The editorial begins by noting that Justice’s press release last week blamed the Republican legislature for the state’s poor showing. As might be expected the editorial then argues that Justice shouldn’t be blaming the Republicans for the state’s poor showing – the damage was caused by Democrats:
Our governor responded in entirely predictable fashion, issuing a press release in which he blamed the Republican lawmakers who have spent the last couple of years trying to reverse the 80 years of damage done by Gov. Jim Justice’s party.
(Okay, somebody needs to explain to me how the editorial is not playing the “blame game” it accuses the governor of playing when it points to “80 years of damage” done by Democrats.)
The rest of the editorial discusses some of the criteria that the survey used to rank West Virginia 50th for business climate noting positive gains while explaining away or ignoring some of the negative ones. For example, the editorial completely ignores the rankings for the “business friendly” category which places the state at #49 despite all the Republican legislation in the last two legislative sessions that supposedly promoted the friendliness of the state to business interests.
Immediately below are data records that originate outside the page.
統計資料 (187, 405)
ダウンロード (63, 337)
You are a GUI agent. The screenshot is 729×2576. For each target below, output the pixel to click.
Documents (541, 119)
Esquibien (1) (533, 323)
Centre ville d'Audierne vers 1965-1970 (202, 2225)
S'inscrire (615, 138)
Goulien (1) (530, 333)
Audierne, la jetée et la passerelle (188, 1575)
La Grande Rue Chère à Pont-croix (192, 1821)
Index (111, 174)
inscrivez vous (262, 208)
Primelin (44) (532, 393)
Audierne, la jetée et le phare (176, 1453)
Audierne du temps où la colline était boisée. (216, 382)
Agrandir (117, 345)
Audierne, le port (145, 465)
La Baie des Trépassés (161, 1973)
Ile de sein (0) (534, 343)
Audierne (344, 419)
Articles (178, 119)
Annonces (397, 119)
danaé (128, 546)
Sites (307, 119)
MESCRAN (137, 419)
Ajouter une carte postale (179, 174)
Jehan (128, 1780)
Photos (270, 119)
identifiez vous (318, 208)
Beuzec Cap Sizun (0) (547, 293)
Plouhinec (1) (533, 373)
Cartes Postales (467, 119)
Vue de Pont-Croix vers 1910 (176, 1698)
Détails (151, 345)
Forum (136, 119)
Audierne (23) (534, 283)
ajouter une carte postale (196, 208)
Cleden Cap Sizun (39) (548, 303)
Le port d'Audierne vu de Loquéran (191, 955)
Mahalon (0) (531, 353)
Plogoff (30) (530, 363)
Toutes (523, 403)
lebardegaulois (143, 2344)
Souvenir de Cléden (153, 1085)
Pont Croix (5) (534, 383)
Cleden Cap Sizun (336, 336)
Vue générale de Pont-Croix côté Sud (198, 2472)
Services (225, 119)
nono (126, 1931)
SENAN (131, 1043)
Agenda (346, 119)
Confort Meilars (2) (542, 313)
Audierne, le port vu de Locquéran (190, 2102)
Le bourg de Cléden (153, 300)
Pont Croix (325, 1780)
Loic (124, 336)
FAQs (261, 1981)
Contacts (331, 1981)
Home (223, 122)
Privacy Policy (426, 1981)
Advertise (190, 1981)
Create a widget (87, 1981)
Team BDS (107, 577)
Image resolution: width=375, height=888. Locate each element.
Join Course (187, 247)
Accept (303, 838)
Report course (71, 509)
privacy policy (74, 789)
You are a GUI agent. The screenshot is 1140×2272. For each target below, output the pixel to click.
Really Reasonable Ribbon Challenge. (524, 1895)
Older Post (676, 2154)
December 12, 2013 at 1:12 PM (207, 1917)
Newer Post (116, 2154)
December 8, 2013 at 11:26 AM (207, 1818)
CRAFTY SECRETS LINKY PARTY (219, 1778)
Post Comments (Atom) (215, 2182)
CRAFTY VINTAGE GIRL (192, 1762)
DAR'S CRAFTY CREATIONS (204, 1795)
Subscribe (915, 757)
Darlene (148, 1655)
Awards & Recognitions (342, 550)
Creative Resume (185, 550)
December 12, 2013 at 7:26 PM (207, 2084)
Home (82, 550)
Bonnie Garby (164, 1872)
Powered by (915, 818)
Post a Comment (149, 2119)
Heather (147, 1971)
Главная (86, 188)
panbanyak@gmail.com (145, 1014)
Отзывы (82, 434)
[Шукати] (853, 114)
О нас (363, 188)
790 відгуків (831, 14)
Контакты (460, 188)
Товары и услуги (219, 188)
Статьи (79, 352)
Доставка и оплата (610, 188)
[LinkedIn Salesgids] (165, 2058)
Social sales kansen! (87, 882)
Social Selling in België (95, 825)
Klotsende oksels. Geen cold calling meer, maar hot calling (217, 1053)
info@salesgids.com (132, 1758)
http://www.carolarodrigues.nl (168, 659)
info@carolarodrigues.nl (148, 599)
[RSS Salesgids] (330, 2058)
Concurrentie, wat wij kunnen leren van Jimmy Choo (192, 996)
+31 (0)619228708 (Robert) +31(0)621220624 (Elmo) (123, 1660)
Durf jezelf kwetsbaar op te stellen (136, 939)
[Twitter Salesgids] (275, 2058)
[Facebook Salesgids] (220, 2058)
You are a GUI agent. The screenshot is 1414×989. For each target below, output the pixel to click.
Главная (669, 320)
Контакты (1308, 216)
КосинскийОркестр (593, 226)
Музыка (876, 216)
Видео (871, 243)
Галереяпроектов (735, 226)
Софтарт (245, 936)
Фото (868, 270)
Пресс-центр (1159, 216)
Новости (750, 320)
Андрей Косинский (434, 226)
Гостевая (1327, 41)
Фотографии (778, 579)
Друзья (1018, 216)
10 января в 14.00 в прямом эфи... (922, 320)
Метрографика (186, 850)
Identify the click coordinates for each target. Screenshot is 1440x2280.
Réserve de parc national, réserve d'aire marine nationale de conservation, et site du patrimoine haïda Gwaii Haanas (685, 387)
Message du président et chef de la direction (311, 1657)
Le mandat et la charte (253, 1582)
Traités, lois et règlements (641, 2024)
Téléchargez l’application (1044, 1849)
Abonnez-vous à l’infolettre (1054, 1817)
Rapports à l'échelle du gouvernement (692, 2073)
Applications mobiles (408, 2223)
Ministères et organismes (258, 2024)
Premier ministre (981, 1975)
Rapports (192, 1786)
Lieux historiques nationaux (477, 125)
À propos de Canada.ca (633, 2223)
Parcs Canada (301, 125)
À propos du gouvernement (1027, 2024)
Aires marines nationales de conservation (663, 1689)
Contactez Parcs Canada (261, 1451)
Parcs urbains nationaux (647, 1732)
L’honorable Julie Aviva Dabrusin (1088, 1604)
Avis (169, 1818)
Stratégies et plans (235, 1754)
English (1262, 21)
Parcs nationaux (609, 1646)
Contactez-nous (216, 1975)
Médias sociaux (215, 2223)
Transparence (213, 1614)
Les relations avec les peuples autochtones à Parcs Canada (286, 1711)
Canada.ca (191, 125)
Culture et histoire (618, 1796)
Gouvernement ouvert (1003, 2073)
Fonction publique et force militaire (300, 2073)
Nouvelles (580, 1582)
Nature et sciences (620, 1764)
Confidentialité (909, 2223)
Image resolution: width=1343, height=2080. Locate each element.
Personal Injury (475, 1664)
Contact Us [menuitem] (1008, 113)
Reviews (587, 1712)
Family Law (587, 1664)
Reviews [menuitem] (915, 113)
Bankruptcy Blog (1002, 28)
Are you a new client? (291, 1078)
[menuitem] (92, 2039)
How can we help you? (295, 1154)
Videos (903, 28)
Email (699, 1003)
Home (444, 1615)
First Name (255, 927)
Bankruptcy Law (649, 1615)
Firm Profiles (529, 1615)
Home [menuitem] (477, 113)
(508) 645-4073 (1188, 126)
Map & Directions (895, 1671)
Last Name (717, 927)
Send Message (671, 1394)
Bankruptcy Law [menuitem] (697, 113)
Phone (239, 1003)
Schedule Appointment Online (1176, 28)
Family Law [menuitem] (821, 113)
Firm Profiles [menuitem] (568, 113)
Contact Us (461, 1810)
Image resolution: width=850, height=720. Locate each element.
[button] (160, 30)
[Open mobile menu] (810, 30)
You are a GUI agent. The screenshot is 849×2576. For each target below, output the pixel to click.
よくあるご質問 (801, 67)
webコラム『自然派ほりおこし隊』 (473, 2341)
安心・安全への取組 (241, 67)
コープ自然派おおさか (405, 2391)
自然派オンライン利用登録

As Ogden editorials told us again and again, getting rid of the prevailing wage, while passing a right-to-work law and tort reform to combat our “judicial hellhole” couldn’t help but significantly improve our business climate. Except that it didn’t.
Readers interested in the CNBC studies can find them here:
A final note – Many newspapers are now linking to documents referenced in their online editions. I think that it would be beneficial to some of its readership if the online versions of Ogden articles and editorials linked to the documents it referenced. While laziness might explain why it’s not done, my hunch is that it’s more likely that they don’t want readers actually checking their sources preferring that they simply take the writer’s word for it.